BALTIMORE —I used to be a fan of the Baltimore Colts. Note I said Baltimore, not Indianapolis. And fan is too weak a word. For those those there at the beginning we were not just fans. We were adherents in a secular religion where devotion was expected, and attendance at the services was mandatory.

My grandfather was an executive of MeCormick & Co., and a civic servant, including Chairman of the Parks Board. He was part of a group of men who bought the new franchise to town with 10 players from the St. Louis Browns in 1953. They were a poor team. Y.A, Tittle, quarterback of the previous incarnation of the Colts, was also unsuccessful in completing passes and winning games.

As Tittle said with sad self-awareness, “You can’t complete many passes flat on your back with a lineman on your chest.” Then came Johnny Unitas. For the 90-cent cost of a long distance call, Baltimore acquired this gangly, crew-cut quarterback from a semi-pro team in Pittsburgh.

Cut to the chase. I’ve seen magic on the football field. I was there in 1958 in Yankee Stadium when the Colts played the Giants for the championship. With 1:42 to go in the game, the Giants led by three points. They were stopped on their own 42 with a yard to go. They decided, logically, to kick the ball deep into Baltimore territory. On that stop, defensive tackle Gino Marchetti’s leg was broken. He refused to leave the field until the game was over.

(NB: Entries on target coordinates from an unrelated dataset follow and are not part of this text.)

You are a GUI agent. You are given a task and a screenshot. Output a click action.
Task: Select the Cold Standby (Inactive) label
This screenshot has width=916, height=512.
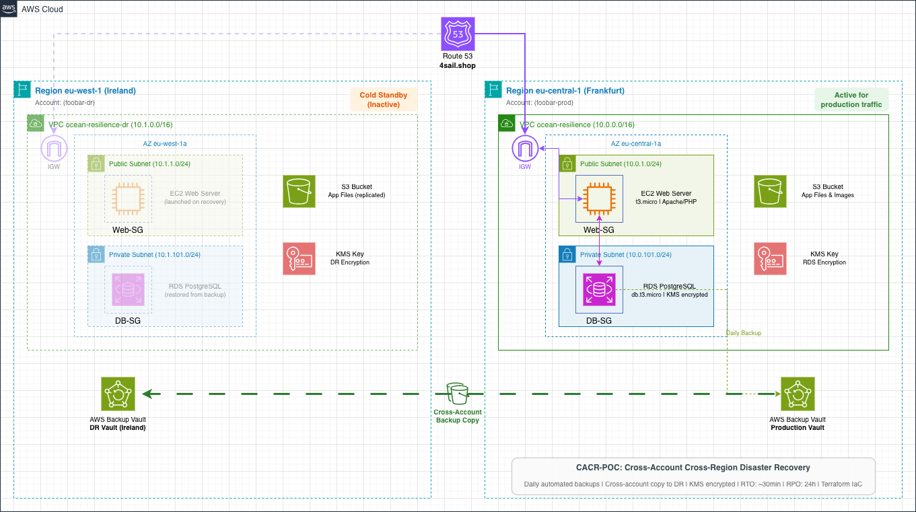click(384, 100)
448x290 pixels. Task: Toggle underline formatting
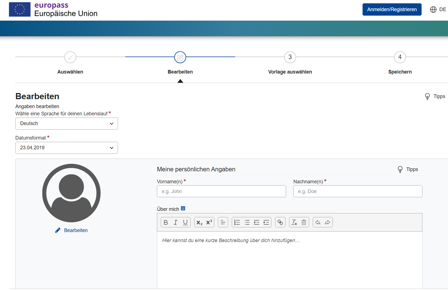[x=185, y=222]

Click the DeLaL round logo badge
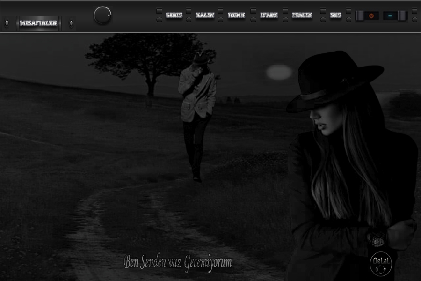pos(380,264)
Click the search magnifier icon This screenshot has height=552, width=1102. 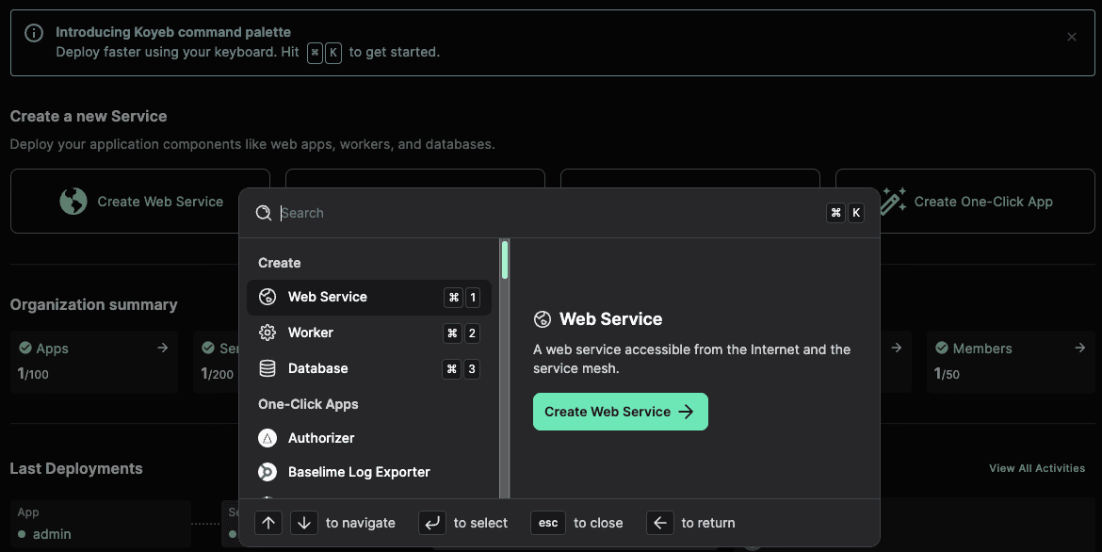pyautogui.click(x=264, y=214)
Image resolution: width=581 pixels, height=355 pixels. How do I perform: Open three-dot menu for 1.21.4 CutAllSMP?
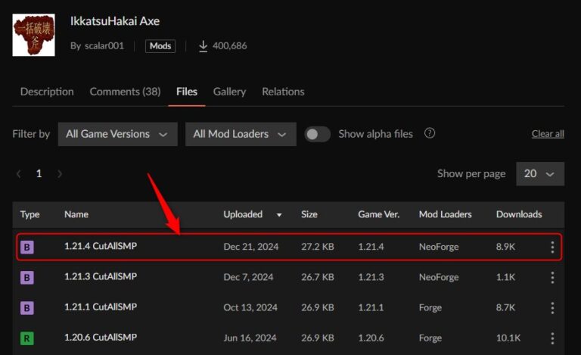coord(552,248)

In that final drive to tie the game and send it into overtime, four times Unitas completed passes to Raymond Berry. Here’s how that was done: Berry went downfield 10 yards, turned straight toward the sideline. At the line, he fell forward like a cut tree, just his toes in bounds. Unitas put the ball in his hands on the way down. There was no defense. In overtime, the Colts stopped the Giants, and marched down the field to win on a touchdown by Alan Ameche.

Even bad results are still memorable. In a down period for the Baltimore Colts, we were at Memorial Stadium in December in the snow when the Chicago Bears came to town. The Bears beat the Colts 60-0. We stayed to the end. As my father said, “You do not desert your team.”

Child psychologists will tell you that events in adolescence, for getter or worse, burrow in and stay in the psyche for life. I was 15 when the Colts beat the Giants in overtime in “the greatest game ever played.” It was also a great game for the future of pro football. The nation saw the broadcast of that first, overtime championship game.

Then came that horrible day in March, 1984, when the air-conditioning magnate from Indianapolis, Robert Irsay, snuck the Colts out of Baltimore in a snow shower in the dead of night. For decades after that, I would see the “Colts” on television and get a shudder to see those white helmets with blue horseshoes, but on the wrong heads and in the wrong place.

Were we supposed to root for these strangers in a strange land? Still, they were the Colts, weren’t they? As time passed, the various sports reporters and announcers ceased their occasional Freudian slips in calling the team the “Baltimore” Colts.

This year’s Super Bowl was finally the turning point. I was able to watch a group of men, wearing those ever-so-familiar blue and white uniforms, lead by a quarterback who had the ability to perform miracles with a football, and yet be dispassionate about the results.

From a sense of poetry, this year’s crown belonged to the Saints. No one gave it to them. They went out and took it, with hard work, and with great heart. I have affection for New Orleans. I had my chance to go there for college. Full tuition, board and expenses.

But going to college that close to the French Quarter, with the music, food and lifestyle that I so love, it would have taken me at least seven years to complete a four-year degree. But that’s a story for another day.

Politics are my game, as you well know. One last comment about the difference between football and politics. As my wife said yesterday, several times, “Why take that seriously? It’s only a game.” True enough.

Imagine what politics would be like if it were run like football. Six cameras with playback and slow-motion capacities on you at all times. A team of honest referees watching every move. Under those circumstances, how many men would be doing time in the Big House rather than “serving” as Members of Congress?